Science and Technology of The Han Dynasty - Ceramics

Ceramics

Further information: Chinese ceramics An Eastern-Han celadon ceramic bottle with a lid and lug handles

The Han Dynasty ceramics industry was upheld by private businesses as well as local government agencies. Ceramics were used in domestic wares and utensils as well as construction materials for roof tiles and bricks.

Han Dynasty grey pottery—its color derived from the clay that was used—was superior to earlier Chinese grey pottery due to the Han people's use of larger kiln chambers, longer firing tunnels, and improved chimney designs. Kilns of the Han Dynasty making grey pottery were able to reach firing temperatures above 1000°C (1832°F). However, hard southern Chinese pottery made from a dense adhesive clay native only in the south (i.e. Guangdong, Guangxi, Hunan, Jiangxi, Fujian, Zhejiang, and southern Jiangsu) was fired at even higher temperatures than grey pottery during the Han. Glazed pottery of the Shang (c. 1600 – c. 1050 BCE) and Zhou (c. 1050 – 256 BCE) dynasties were fired at high temperatures, but by the mid Western Han (206 BCE – 9 CE), a brown-glazed ceramic was made which was fired at the low temperature of 800°C (1472°F), followed by a green-glazed ceramic which became popular in the Eastern Han (25–220 CE).

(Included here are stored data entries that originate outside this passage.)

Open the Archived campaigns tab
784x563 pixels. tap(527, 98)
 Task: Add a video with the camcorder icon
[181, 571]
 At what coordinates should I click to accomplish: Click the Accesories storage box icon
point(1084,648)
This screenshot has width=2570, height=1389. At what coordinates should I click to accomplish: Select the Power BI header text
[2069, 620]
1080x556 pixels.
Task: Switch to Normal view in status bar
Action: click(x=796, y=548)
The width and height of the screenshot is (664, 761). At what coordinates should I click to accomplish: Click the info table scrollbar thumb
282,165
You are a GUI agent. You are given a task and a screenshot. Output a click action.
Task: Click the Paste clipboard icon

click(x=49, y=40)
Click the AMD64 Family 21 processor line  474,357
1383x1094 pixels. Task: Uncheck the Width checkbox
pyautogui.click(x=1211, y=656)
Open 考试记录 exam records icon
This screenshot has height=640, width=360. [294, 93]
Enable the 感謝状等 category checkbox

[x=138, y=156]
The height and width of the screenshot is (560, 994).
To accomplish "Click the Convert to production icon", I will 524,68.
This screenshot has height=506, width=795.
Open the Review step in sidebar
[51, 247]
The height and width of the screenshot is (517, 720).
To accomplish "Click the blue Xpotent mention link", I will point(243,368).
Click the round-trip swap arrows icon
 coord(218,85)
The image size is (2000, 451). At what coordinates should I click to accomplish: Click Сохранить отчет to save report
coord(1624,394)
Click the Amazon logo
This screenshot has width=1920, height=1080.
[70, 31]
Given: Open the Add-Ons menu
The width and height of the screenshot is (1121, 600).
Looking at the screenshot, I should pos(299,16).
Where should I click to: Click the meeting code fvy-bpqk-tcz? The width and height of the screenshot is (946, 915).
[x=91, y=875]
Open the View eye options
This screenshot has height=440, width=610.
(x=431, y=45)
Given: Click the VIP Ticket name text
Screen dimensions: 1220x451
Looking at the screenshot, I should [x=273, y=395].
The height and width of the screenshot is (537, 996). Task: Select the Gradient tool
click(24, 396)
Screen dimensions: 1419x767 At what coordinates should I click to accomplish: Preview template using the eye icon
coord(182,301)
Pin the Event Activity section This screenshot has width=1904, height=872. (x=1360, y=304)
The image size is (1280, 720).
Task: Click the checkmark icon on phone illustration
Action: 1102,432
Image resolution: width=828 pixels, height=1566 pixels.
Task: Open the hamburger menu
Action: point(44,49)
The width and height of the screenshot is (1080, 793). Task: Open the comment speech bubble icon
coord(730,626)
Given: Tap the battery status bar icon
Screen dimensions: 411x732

Wang Zhongshu states that the light-green stoneware known as celadon was thought to exist only since the Three Kingdoms (220–265 CE) period onwards, but argues that ceramic shards found at Eastern Han (25–220 CE) sites of Zhejiang province can be classified as celadon. However, Richard Dewar argues that true celadon was not created in China until the early Song Dynasty (960–1279) when Chinese kilns were able to reach a minimum furnace temperature of 1260°C (2300°F), with a preferred range of 1285° to 1305°C (2345° to 2381°F) for celadon.